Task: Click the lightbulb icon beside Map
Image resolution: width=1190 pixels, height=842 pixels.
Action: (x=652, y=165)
==
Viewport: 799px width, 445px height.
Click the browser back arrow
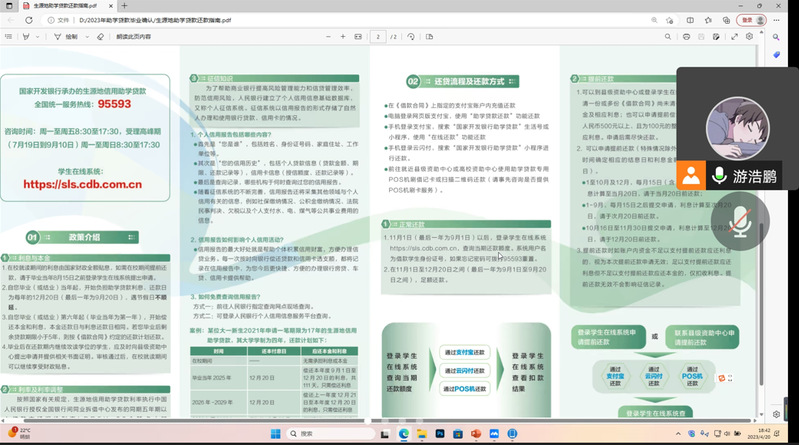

__Your objective__:
Report each line in the preceding entries that holds the string "Click".

__Task answer__:
Task: Click the lightbulb icon beside Map
Click the browser back arrow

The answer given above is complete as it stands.